这个声音在我的脑海里不断地回荡着,像是一个恶毒的诅咒。我感觉自己快要窒息了,必须找个地方买瓶冰水,压一压心里的那股邪火和恐慌。
不知不觉间,我走到了村子正中央的那棵大榕树下。榕树旁边,就是村里唯一的一家杂货铺。

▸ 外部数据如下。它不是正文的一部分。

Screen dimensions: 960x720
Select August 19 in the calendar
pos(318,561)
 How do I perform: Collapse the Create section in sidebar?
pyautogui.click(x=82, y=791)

杂货铺是一间破旧的红砖平房,门前搭着个简易的石棉瓦棚子,棚子底下摆着两张掉漆的台球桌,几个染着黄头发、穿着拖鞋的村里闲汉正围在那里打台球,嘴里叼着烟,时不时爆出一两句粗口。
我低着头,尽量不引起他们的注意,快步走进了杂货铺。
铺子里光线昏暗,一股混合着劣质烟草、洗衣粉和陈年酱油的味道扑面而来。
柜台后面,一个烫着卷发、身材微胖的中年妇女正坐在一张竹椅上,手里拿着一把大蒲扇,有一下没一下地扇着。
面前的柜台上放着一把瓜子,她正一边磕着瓜子,一边盯着一台老式电视机看。
是王婶。
昨晚在老王家喝喜酒的时候,就是她最先跟我搭话的。